▶ _What the exercise asks_:
Retype everything from the line containing "This screenshot has height=655, width=1068." down to the end of the records, leaving the pictures out.

* begin Records provided *

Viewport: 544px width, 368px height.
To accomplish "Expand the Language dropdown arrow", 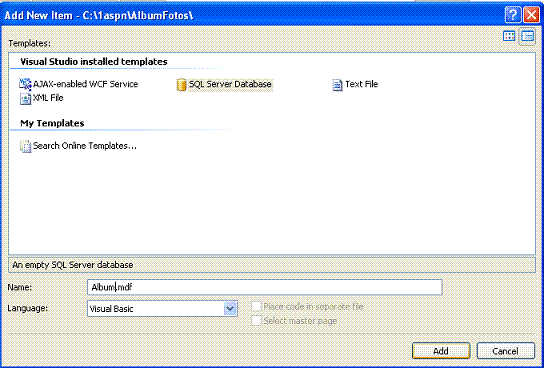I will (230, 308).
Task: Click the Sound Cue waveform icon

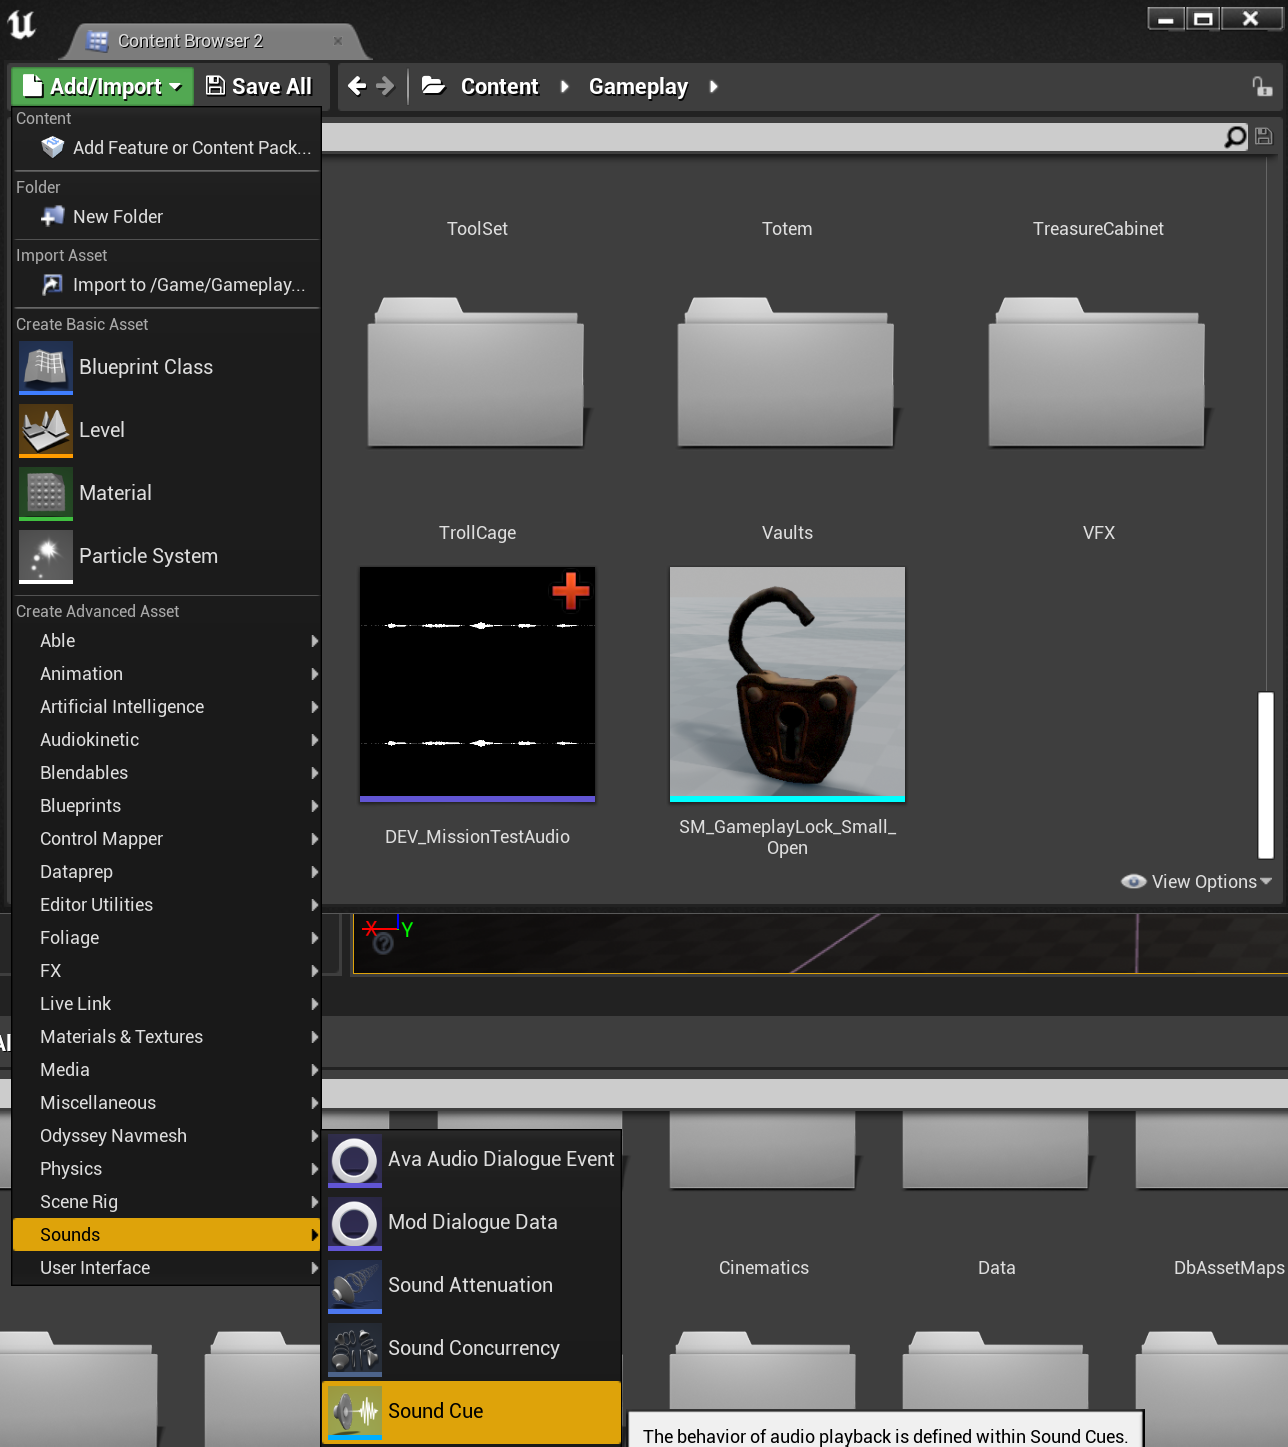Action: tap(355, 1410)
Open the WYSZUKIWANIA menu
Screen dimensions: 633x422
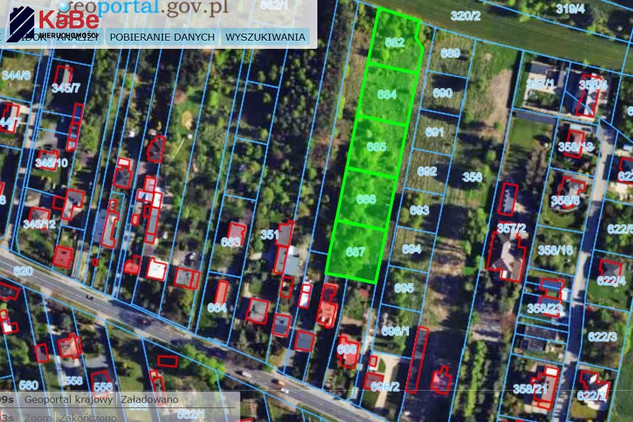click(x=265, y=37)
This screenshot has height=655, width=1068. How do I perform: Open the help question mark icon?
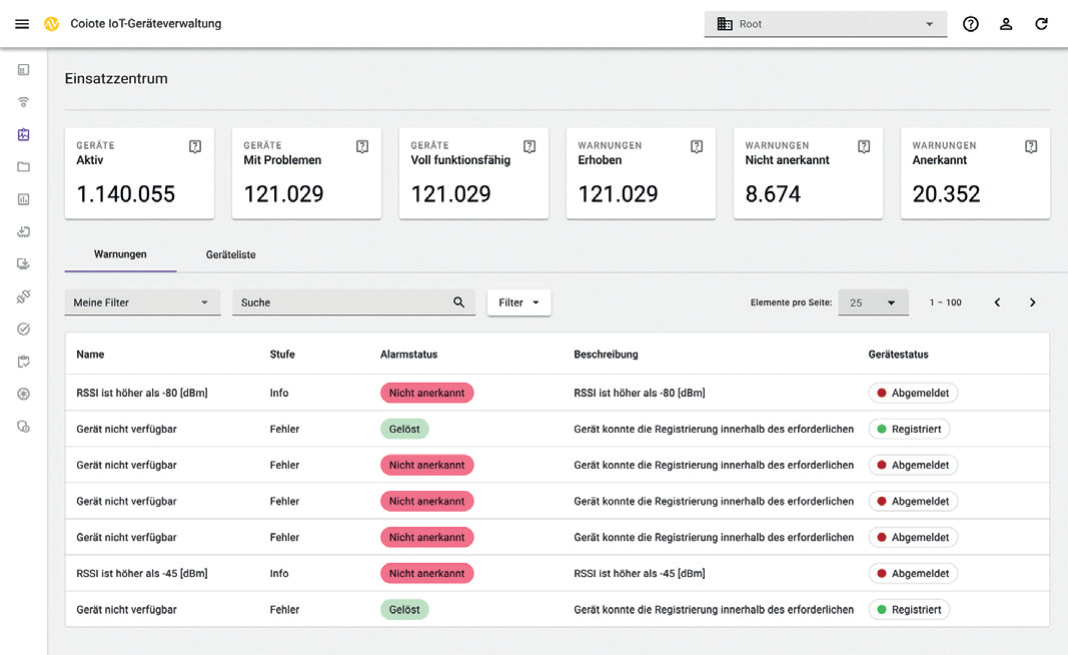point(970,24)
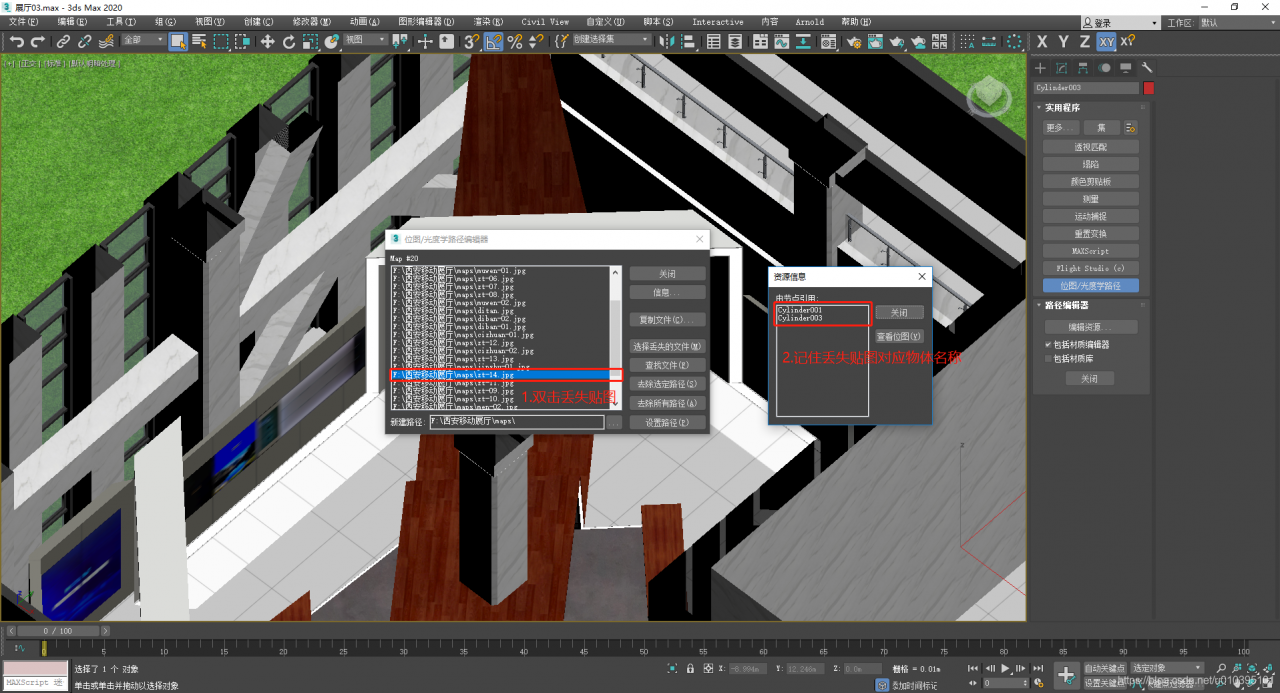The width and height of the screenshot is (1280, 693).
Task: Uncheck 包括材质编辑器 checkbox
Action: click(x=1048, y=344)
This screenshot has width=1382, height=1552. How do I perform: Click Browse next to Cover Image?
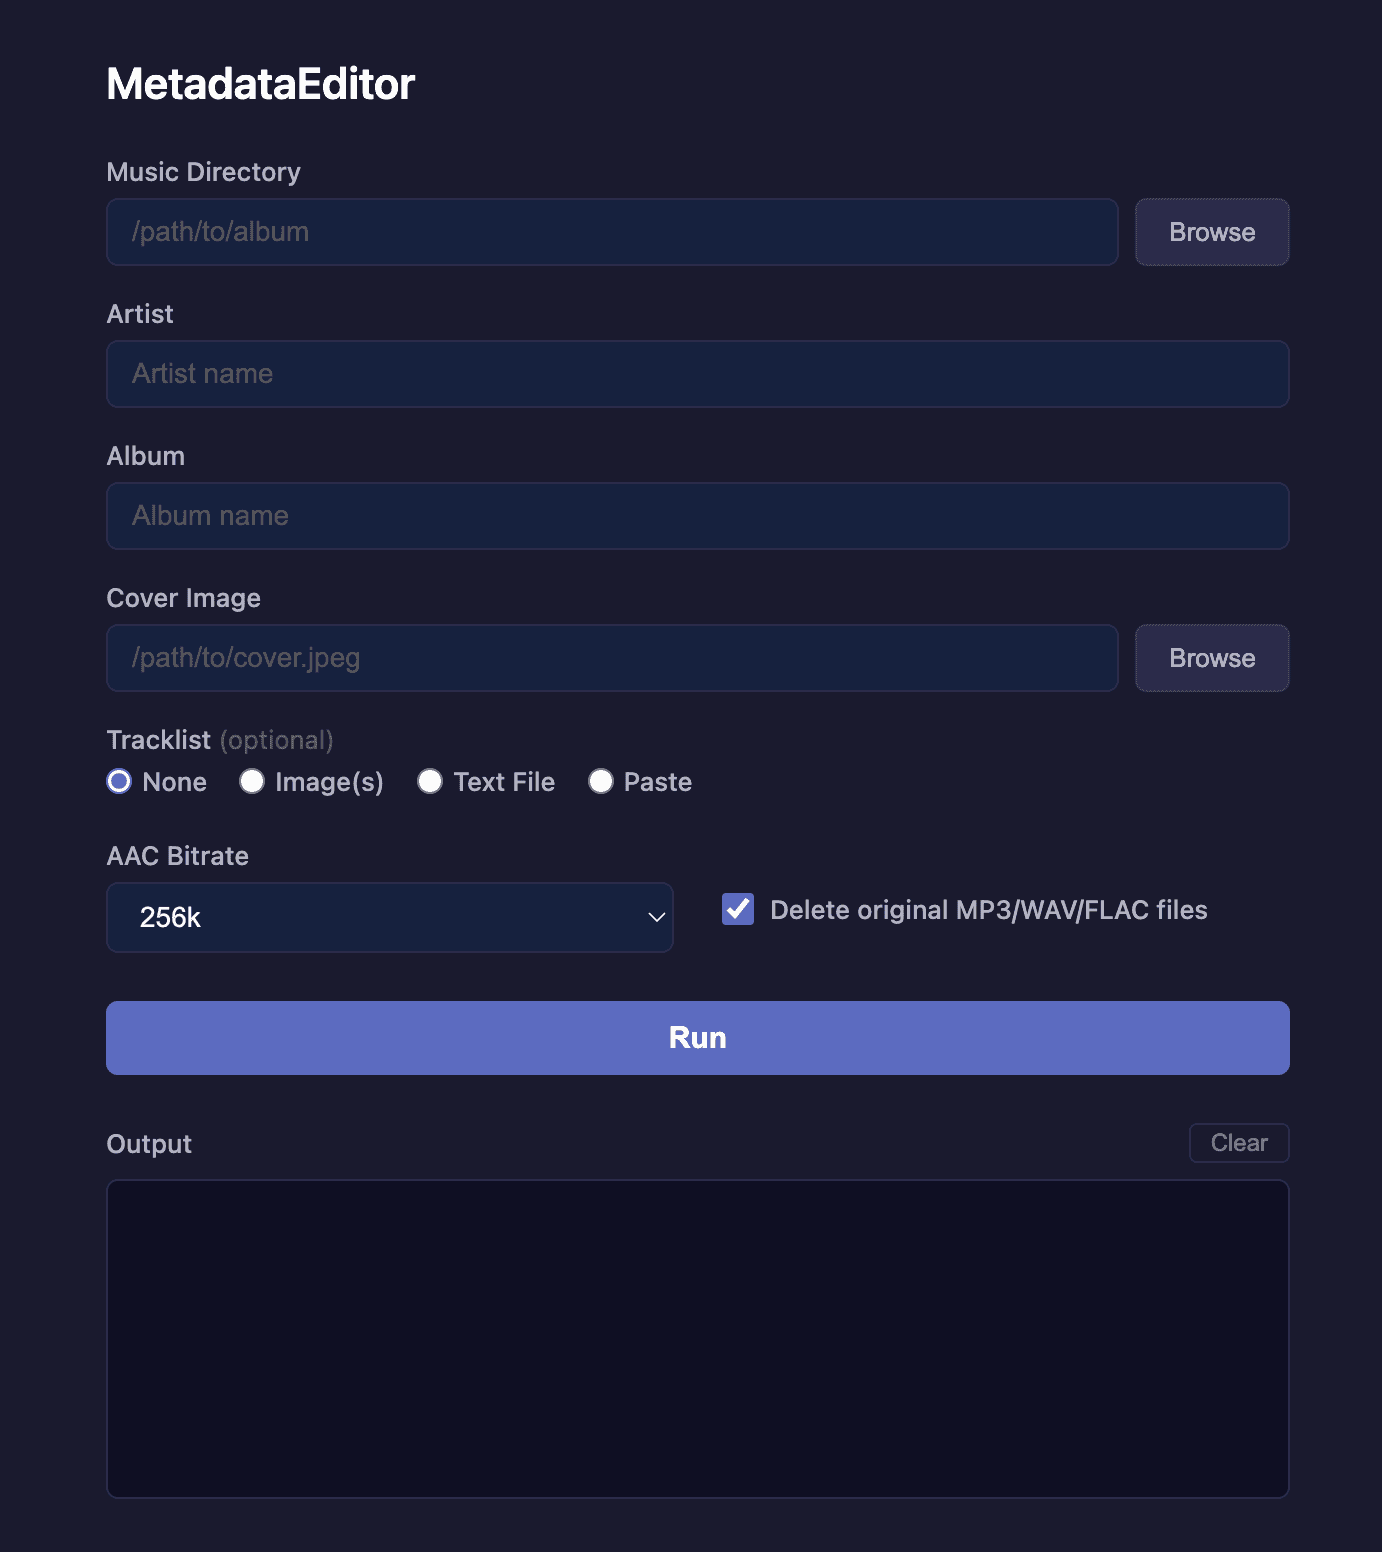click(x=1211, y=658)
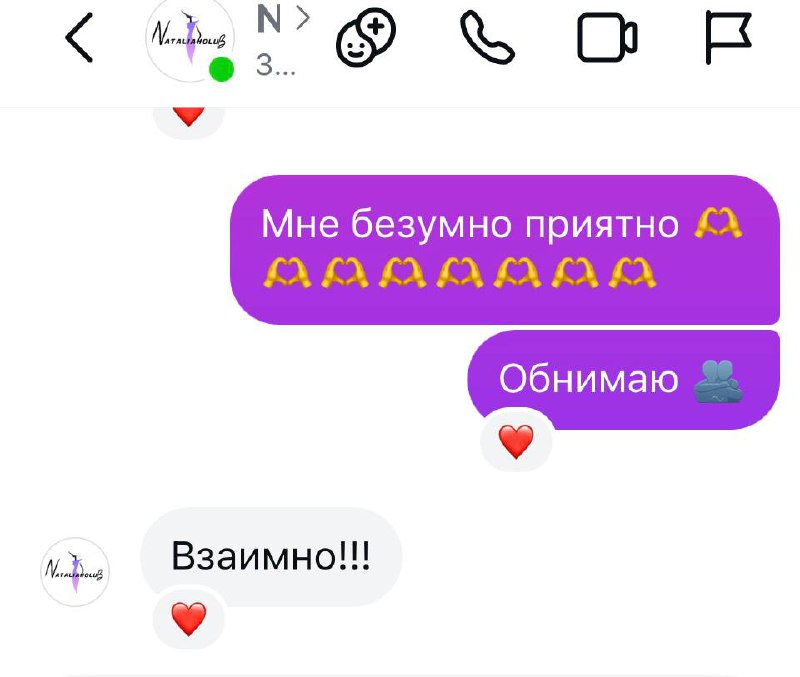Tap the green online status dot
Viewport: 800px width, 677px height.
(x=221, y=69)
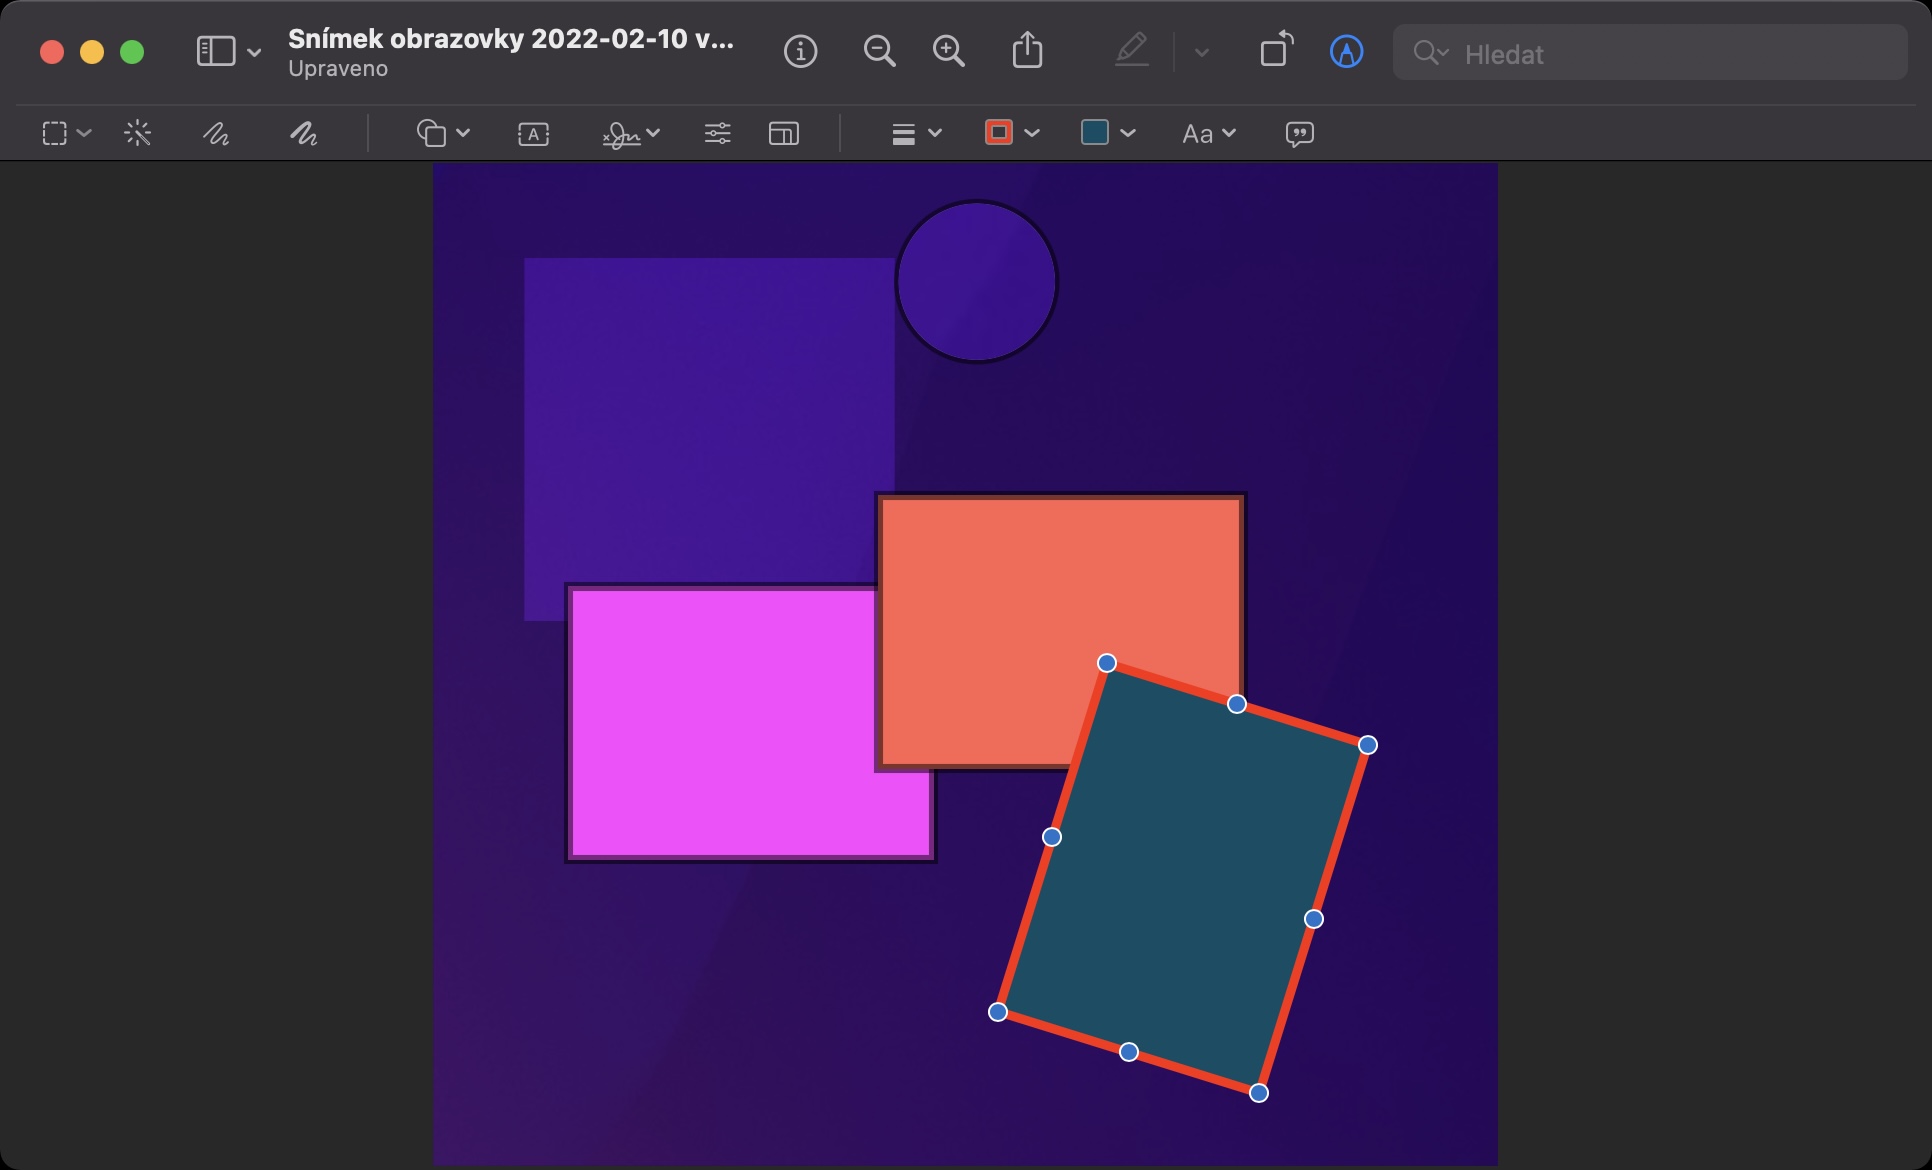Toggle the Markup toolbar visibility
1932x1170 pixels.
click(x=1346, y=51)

* end Records provided *

▶ _Answer in full_:
This screenshot has height=655, width=1068. How do I perform: Open the help question mark icon?
point(970,24)
The width and height of the screenshot is (1280, 693).
Task: Uncheck 包括材质编辑器 checkbox
Action: click(x=1048, y=344)
This screenshot has width=1382, height=1552. How do I perform: Click Browse next to Cover Image?
click(x=1211, y=658)
Tap the green online status dot
Viewport: 800px width, 677px height.
(x=221, y=69)
Toggle the Markup toolbar visibility
1932x1170 pixels.
click(x=1346, y=51)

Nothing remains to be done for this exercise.